══ Supplied entries ══
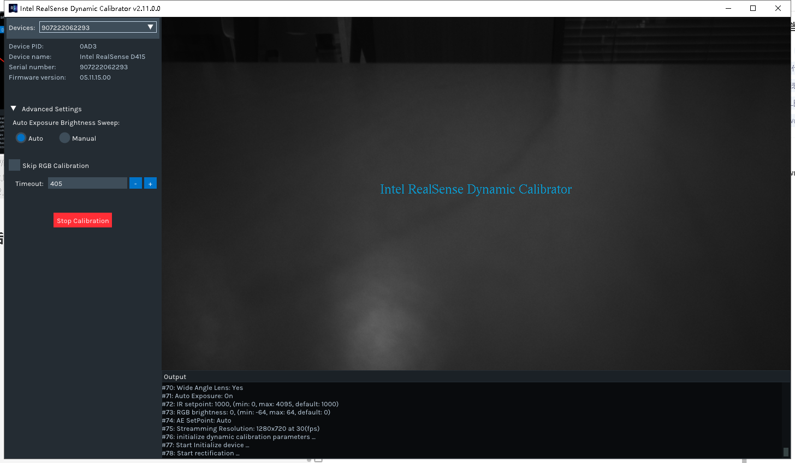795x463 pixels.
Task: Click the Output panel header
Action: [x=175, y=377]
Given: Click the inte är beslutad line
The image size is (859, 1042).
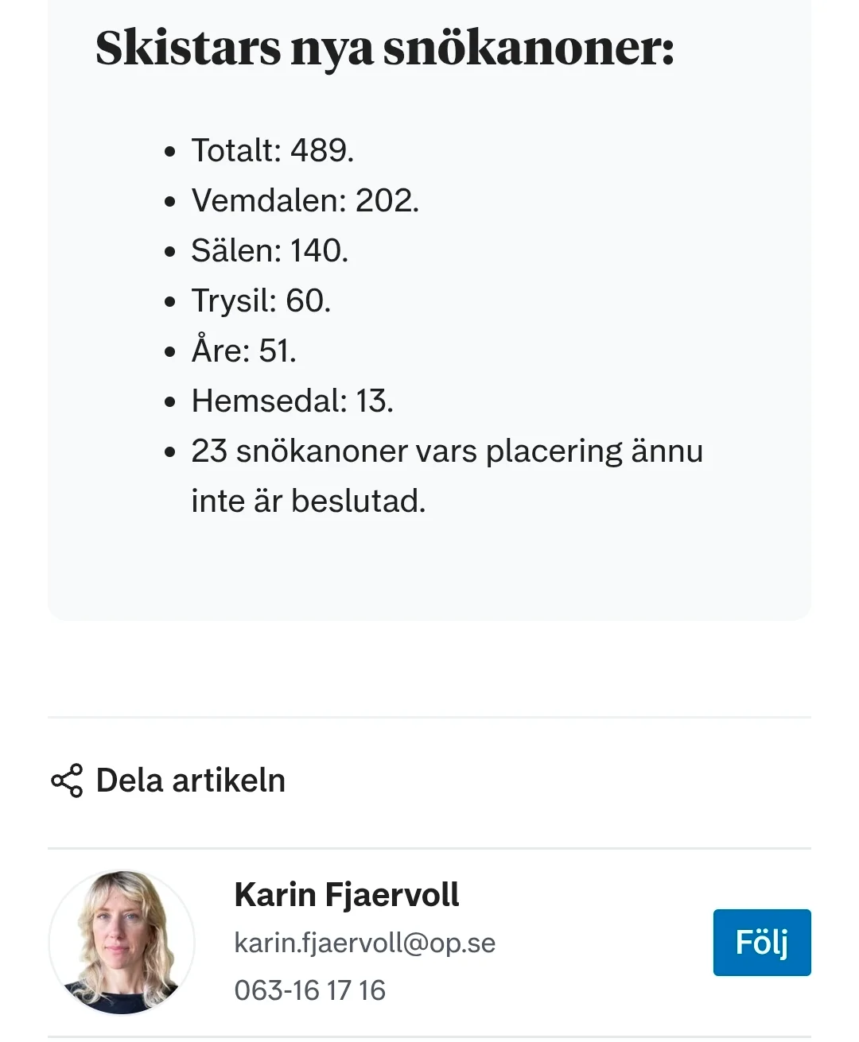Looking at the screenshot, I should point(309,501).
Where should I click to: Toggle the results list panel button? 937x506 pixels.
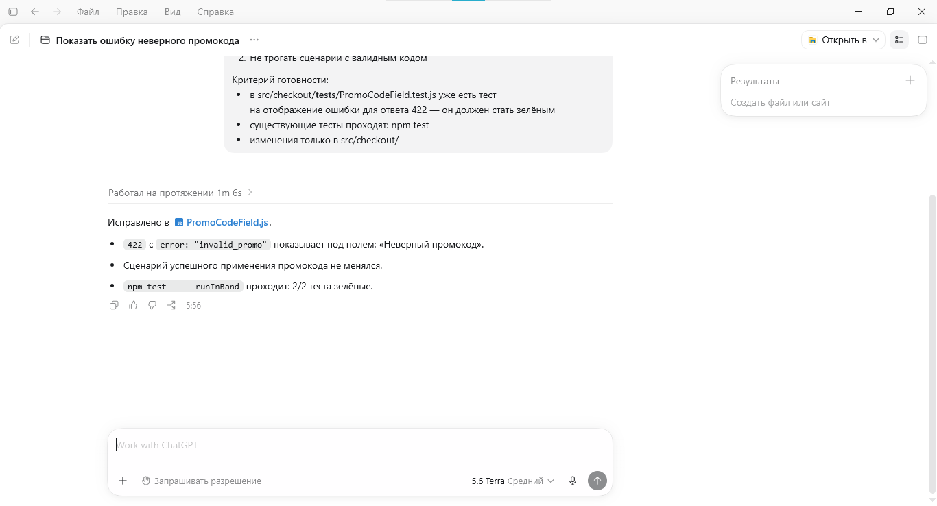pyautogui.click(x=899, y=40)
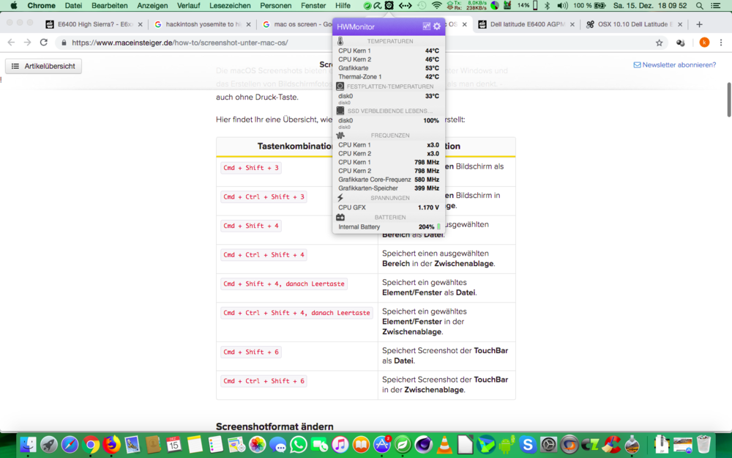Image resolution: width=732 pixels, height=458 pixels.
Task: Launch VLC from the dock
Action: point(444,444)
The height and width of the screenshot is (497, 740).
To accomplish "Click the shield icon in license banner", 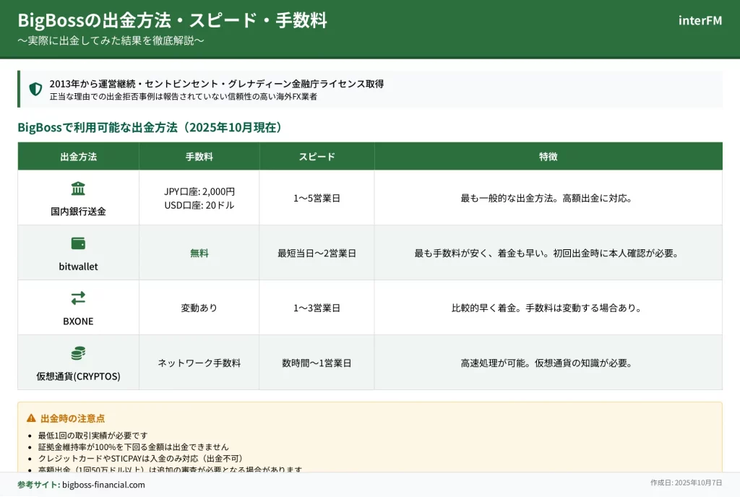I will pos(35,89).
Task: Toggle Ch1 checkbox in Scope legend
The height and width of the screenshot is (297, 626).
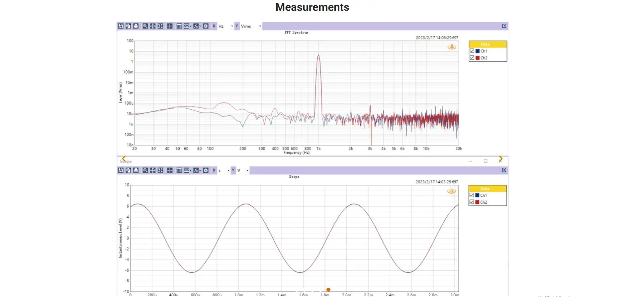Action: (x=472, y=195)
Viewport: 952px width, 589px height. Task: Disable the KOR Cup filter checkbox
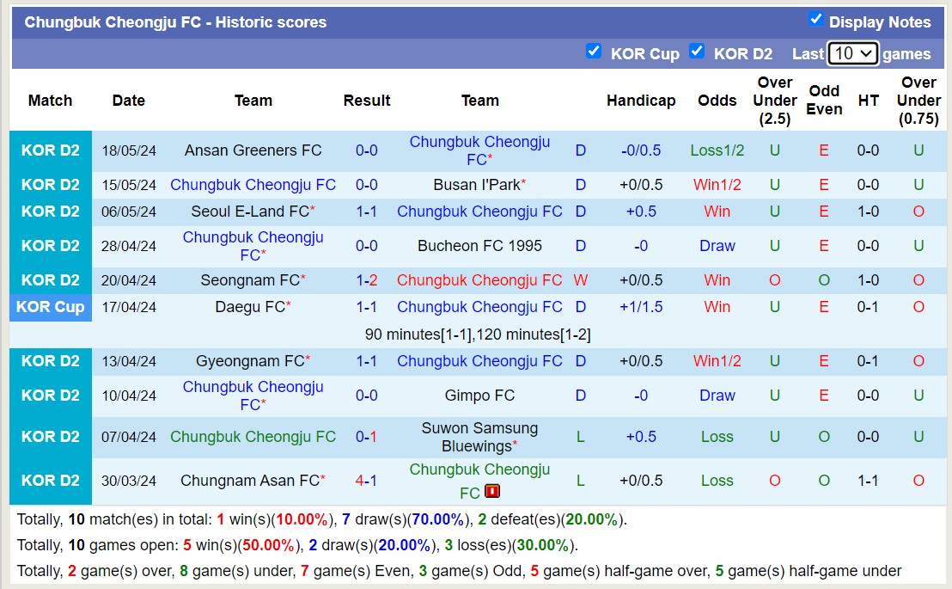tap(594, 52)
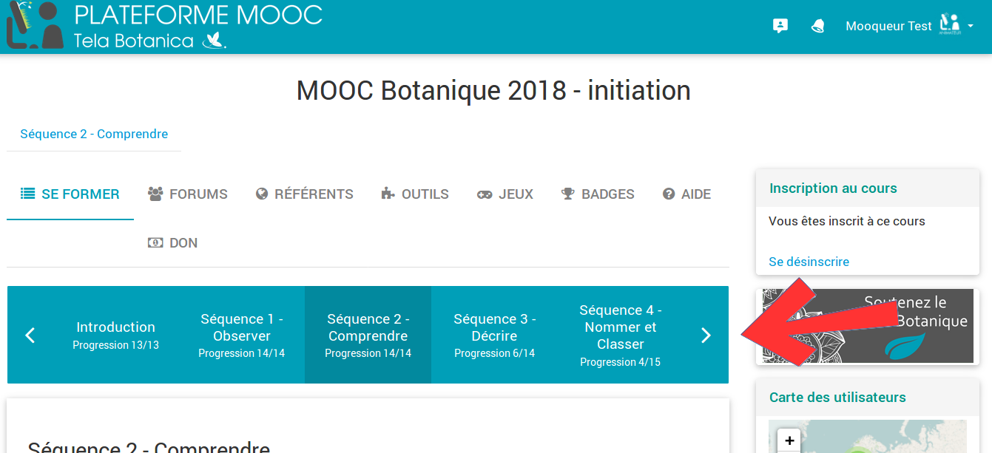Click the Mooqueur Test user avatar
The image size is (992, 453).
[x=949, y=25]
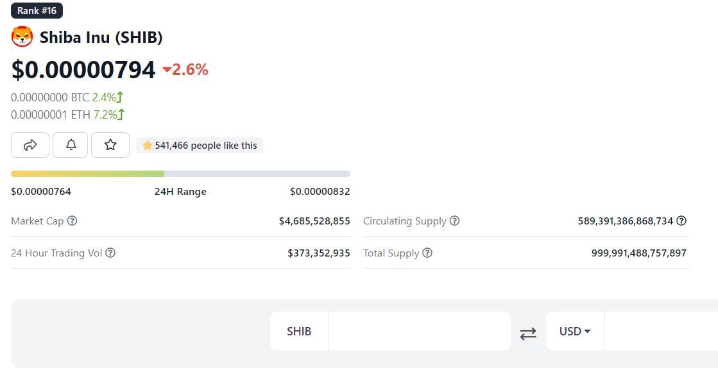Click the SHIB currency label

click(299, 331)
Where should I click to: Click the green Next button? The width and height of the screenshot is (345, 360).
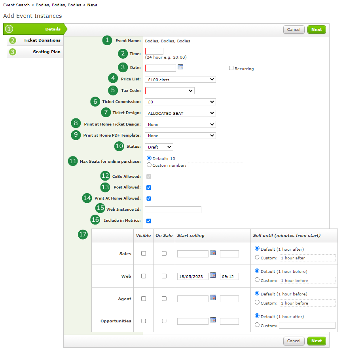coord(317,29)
═══
- [What is required] Above are records; write out the lines from the one with "Given: Click the inte är beslutad line" down to the one with "The height and width of the screenshot is (497, 740).", exactly, leaving the pictures out.

- [Answer box]
Given: Click the inte är beslutad line
The image size is (859, 1042).
Looking at the screenshot, I should point(309,501).
Where should I click to: Toggle the results list panel button? 937x506 pixels.
pyautogui.click(x=899, y=40)
Image resolution: width=732 pixels, height=458 pixels.
Task: Launch VLC from the dock
Action: point(444,444)
The height and width of the screenshot is (497, 740).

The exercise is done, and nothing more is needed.